From Norman Solomon's CounterPunch post yesterday, Biden on the Relaunch Pad: He’s Worse Than You Thought: "On the verge of relaunching, Joe Biden is poised to come to the rescue of the corporate political establishment-- at a time when, in the words of the Times, 'the sharp left turn in the Democratic Party and the rise of progressive presidential candidates are unnerving moderate Democrats.' After 36 years in the Senate and eight as vice president, Biden is by far the most seasoned servant of corporate power with a prayer of becoming the next president... The direct prey of Biden’s five-decade 'association with bankers'” include millions of current and former college students now struggling under avalanches of debt; they can thank Biden for his prodigious services to the lending industry... In typical Biden style, the former vice president is eager to stake out the middle of the road, between ultra-predatory capitalism and solidarity with working-class people.
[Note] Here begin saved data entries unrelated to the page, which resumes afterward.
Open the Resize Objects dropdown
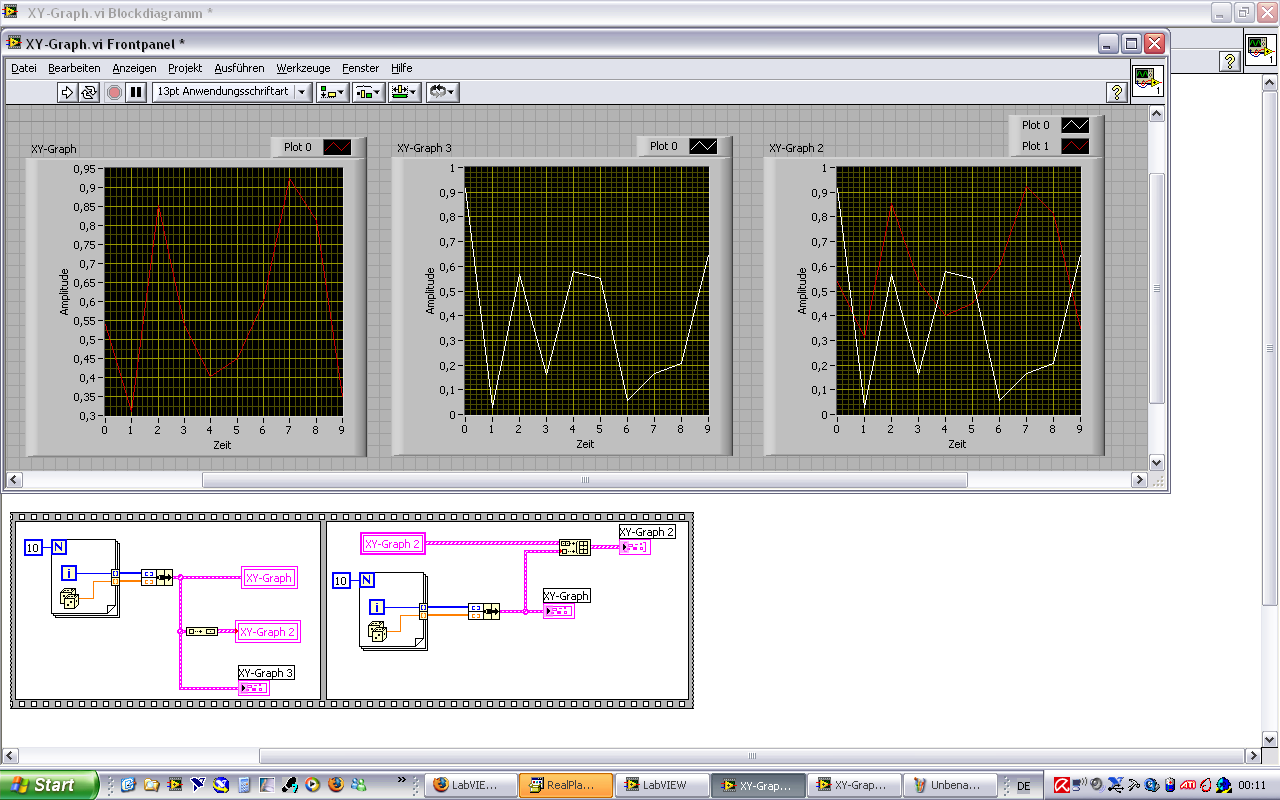1280x800 pixels. point(405,92)

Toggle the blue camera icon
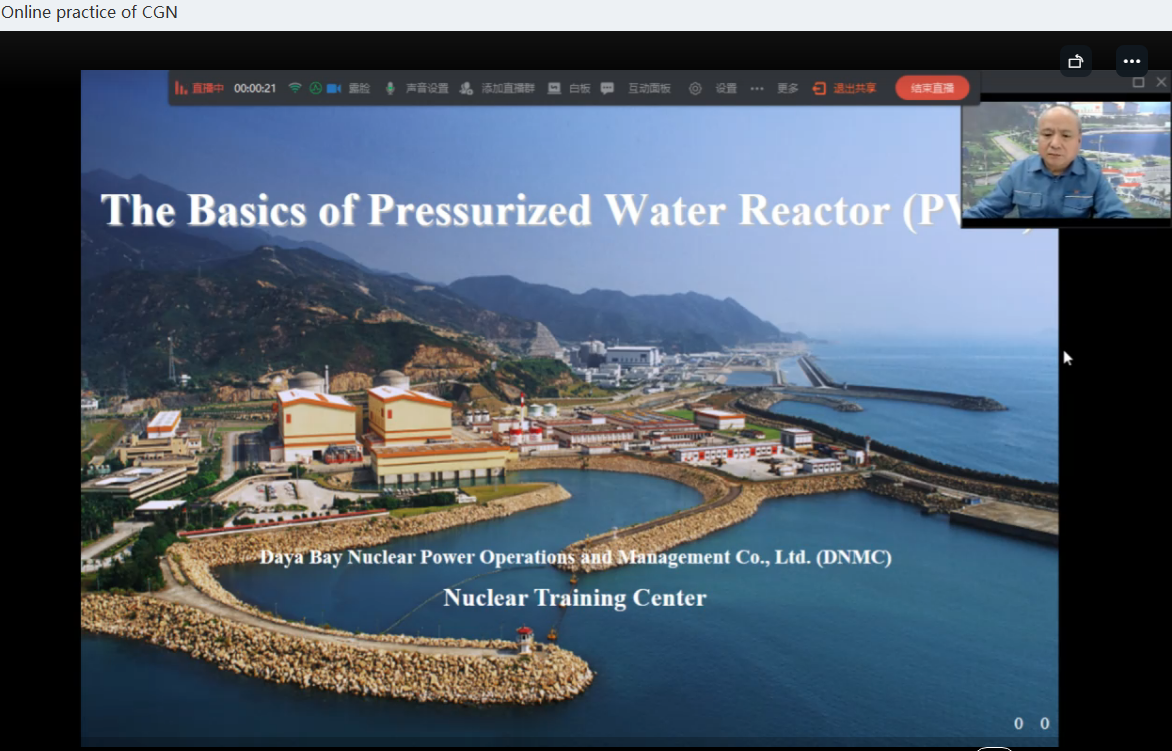pyautogui.click(x=334, y=88)
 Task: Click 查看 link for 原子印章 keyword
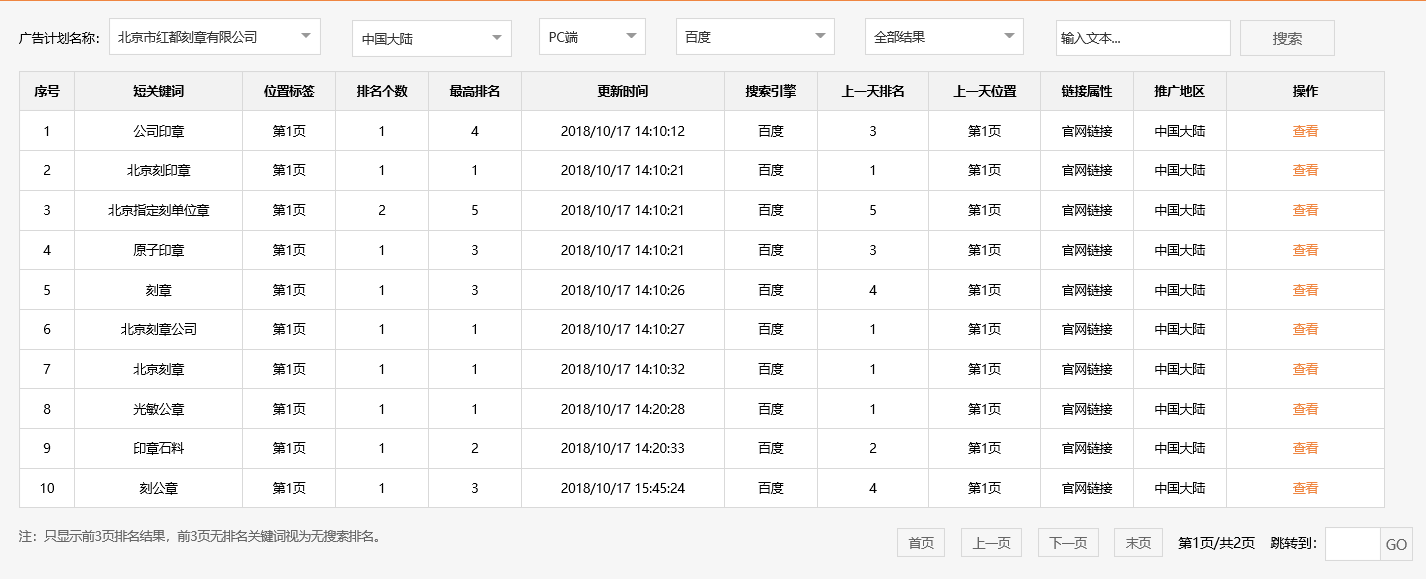1305,250
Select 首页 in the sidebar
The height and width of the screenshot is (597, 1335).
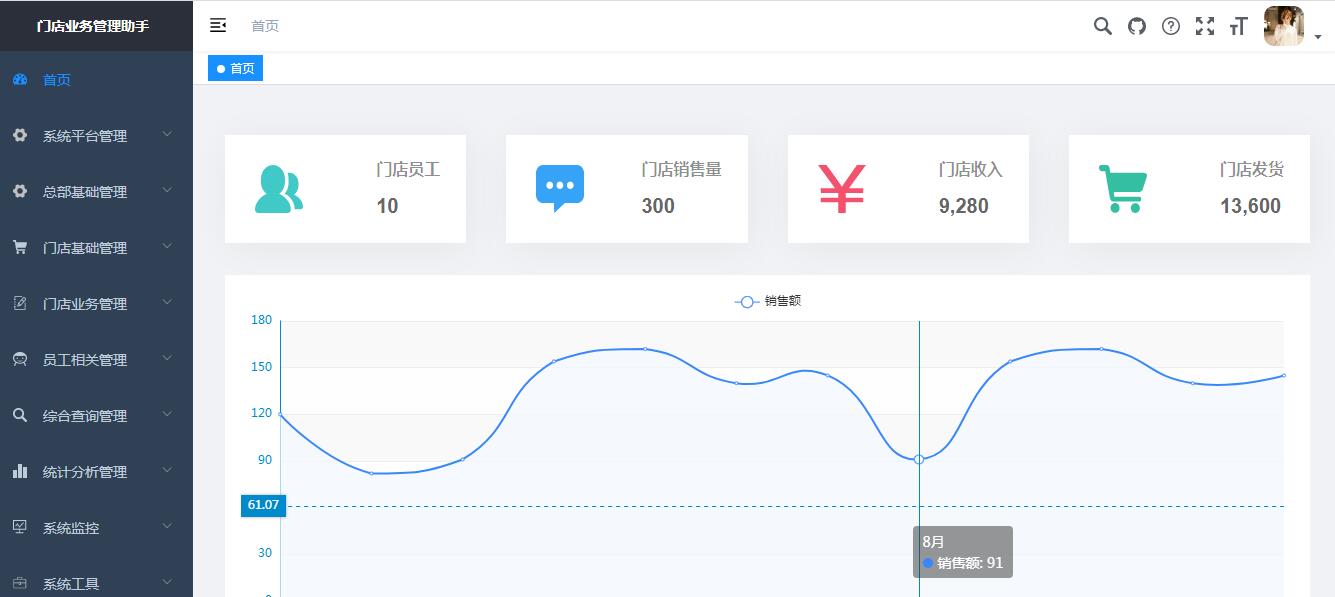(57, 80)
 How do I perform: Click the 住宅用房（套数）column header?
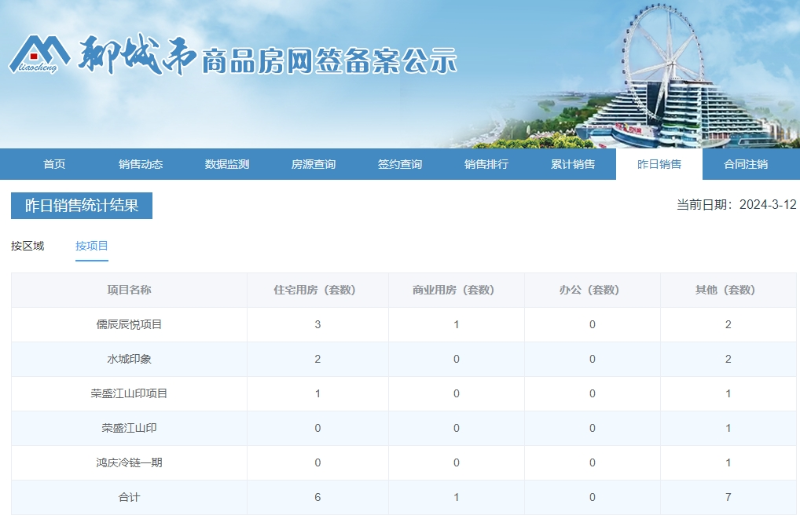tap(316, 290)
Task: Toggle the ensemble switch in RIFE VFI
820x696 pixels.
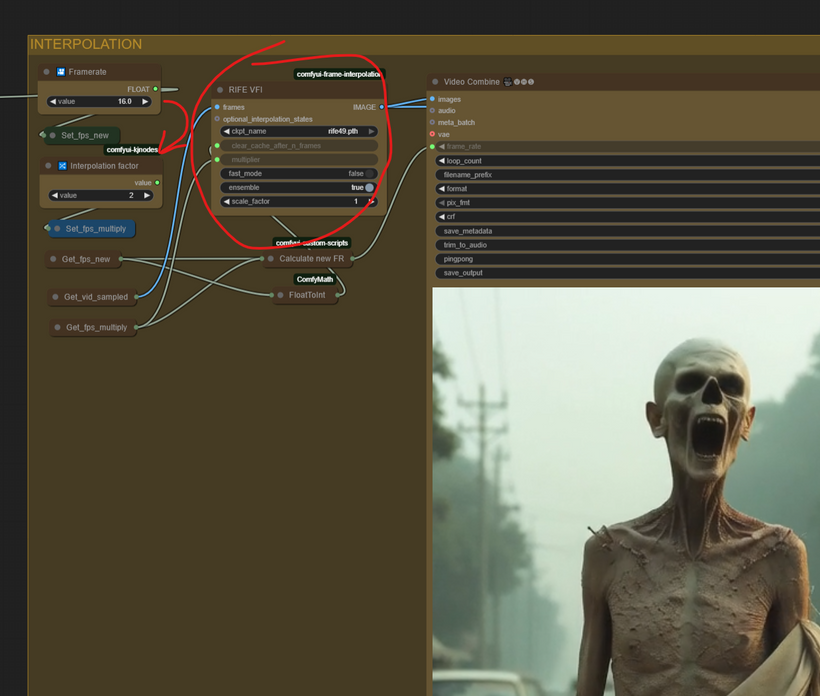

At an October 2017 gathering in Alabama, he said: 'Guys, the wealthy are as patriotic as the poor. I know Bernie doesn’t like me saying that, but they are.' Later, Biden elaborated on the theme when he told an audience at the Brookings Institution, 'I don’t think five hundred billionaires are the reason we’re in trouble. The folks at the top aren’t bad guys.'"Of course they're not; they're his donors. But as Solomon concluded, "Whether Biden can win the 2020 Democratic presidential nomination will largely depend on how many voters don’t know much about his actual record."